> **What the task asks**
Retype the rows from the start through the line containing "coordinates (328, 438).", including that line.

------------------------------------------------

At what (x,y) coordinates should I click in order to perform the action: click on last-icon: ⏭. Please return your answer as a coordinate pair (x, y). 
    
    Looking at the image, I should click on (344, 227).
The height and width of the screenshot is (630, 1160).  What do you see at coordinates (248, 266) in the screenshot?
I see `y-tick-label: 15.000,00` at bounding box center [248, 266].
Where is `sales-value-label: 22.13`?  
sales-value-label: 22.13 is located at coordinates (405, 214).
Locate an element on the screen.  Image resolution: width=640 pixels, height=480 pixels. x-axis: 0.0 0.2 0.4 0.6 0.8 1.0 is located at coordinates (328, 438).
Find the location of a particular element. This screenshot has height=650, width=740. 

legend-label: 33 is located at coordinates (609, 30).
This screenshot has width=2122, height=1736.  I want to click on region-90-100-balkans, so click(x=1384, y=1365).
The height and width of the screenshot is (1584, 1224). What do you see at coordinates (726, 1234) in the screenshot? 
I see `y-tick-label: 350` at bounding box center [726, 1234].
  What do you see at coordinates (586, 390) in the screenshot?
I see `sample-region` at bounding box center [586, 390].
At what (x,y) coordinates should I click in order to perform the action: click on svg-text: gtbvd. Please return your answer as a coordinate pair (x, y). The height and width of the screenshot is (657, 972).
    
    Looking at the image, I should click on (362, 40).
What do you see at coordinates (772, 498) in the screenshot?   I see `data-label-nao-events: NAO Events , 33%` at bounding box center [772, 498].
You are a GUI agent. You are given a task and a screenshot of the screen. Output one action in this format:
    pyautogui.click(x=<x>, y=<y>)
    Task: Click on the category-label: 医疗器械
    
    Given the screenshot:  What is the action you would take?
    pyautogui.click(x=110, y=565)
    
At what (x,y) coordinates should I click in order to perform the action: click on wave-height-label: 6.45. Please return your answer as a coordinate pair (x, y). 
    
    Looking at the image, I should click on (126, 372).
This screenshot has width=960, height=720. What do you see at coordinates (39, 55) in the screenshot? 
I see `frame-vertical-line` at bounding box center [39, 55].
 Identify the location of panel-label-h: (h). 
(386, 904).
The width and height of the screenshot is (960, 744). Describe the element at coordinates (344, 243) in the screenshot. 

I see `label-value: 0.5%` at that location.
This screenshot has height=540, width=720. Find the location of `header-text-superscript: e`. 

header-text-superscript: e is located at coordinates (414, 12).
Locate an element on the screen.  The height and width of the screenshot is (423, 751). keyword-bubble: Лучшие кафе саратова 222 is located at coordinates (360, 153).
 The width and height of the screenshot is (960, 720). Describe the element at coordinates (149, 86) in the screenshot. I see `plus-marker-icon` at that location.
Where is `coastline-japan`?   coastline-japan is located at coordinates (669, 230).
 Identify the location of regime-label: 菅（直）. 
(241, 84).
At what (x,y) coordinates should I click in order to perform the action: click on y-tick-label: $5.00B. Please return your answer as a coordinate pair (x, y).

------------------------------------------------

> **Solution for this problem**
At what (x,y) coordinates should I click in order to perform the action: click on last-icon: ⏭. Please return your answer as a coordinate pair (x, y). 
    
    Looking at the image, I should click on (344, 227).
The height and width of the screenshot is (630, 1160).  What do you see at coordinates (248, 266) in the screenshot?
I see `y-tick-label: 15.000,00` at bounding box center [248, 266].
Where is `sales-value-label: 22.13`?  
sales-value-label: 22.13 is located at coordinates (405, 214).
Locate an element on the screen.  Image resolution: width=640 pixels, height=480 pixels. x-axis: 0.0 0.2 0.4 0.6 0.8 1.0 is located at coordinates (328, 438).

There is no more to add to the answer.